I hear confession is good for the soul. Well, I have something to confess. I have not been writing. That's pretty obvious. It's been a good three months since I visited my own blog. But I have something else to confess. The reason is fear. I've been afraid. I've been afraid of what others might think. Not others as in people I know. But others who work at the place where I've applied for a new job. I was afraid that my writing could keep me from getting a position that I wanted and my family needed. But that's not the worst of it. I've not been writing because I was afraid that my writing didn't matter anymore. I've not been writing because I was afraid that I didn't matter anymore. That the place from which I write is no longer valid because it comes from a place of ministry in me, and it sure looks like ministry is over in my life. And it is so hard to believe that God can open up doors for me to live out of that sacred place that He put in me, in just the way I need to live out of it. Oh Lord Jesus! Why did you make me sucn and odd person? Why am I the way I am? Why can't I just go pastor some church and be done with it? Why couldn't you have made me a wonderfully round peg that matches all the round ministry holes?
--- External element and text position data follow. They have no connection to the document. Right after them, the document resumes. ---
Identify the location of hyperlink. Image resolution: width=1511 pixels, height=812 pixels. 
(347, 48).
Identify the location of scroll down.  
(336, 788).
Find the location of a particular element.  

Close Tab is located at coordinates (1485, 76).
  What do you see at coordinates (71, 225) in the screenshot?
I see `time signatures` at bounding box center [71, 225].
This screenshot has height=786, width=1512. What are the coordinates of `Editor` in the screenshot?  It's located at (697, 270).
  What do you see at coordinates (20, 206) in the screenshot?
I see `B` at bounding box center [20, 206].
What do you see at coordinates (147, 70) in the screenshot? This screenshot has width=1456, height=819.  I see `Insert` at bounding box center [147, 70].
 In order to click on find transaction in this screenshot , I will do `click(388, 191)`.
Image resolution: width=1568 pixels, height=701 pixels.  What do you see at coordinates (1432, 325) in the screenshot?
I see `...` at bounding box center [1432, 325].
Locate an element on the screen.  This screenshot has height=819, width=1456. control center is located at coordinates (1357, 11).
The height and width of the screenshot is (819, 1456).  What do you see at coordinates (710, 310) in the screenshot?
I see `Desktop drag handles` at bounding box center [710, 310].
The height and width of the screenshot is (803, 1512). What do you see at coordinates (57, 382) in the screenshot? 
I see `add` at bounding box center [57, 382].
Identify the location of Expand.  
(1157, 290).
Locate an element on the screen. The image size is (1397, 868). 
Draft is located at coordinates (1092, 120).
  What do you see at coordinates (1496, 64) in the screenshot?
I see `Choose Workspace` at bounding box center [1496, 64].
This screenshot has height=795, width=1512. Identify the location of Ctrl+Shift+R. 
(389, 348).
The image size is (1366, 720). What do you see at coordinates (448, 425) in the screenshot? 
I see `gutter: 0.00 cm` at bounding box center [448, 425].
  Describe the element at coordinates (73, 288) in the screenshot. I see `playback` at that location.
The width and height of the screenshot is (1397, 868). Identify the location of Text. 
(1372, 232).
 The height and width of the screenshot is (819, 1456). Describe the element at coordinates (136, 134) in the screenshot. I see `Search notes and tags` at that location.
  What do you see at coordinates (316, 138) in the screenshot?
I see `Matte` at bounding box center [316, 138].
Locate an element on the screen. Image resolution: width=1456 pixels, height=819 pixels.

But there is a bigger fear. It's the fear that if I don't write that sacred place within me will die. I don't know if I can live with myself if I allow that to happen. And so I'm stuck in this hard, hard place. I so want to connect to the deeply passionate, spiritual, and pastoral places within. But to do that I have to also live in the frustration of not knowing if there will ever be a place of ministry that I can fill.
Not everything has been out of the book of mid-life crisis 101. In many ways I have a deep and profound joy. I feel like I've found myself. I love being home. I love being more present and available to my family. I love being a mommy and not having to choose between my own children and the needs of a flock in my pastoral care. I love being a wife and blessing my husband. I love being home. I love it. It is where I feel most alive and most at peace. I believe I have found there my most important work, my most important legacy. When I die I will be so thankful for this time, this opportunity, this availability, this vocation. In many ways this time is the ministry that means the most to me, even though it is so very costly.
So this is the day I face my fears. I don't know what the future holds. I just know that I not done yet. I still have words left in me that I need to express. Mostly so I can find my way through this hard time. I need to know that the minister within is still alive. I need her. And I believe my children and husband need her too. And maybe, just maybe, someday she will be needed in the Body of Christ again too.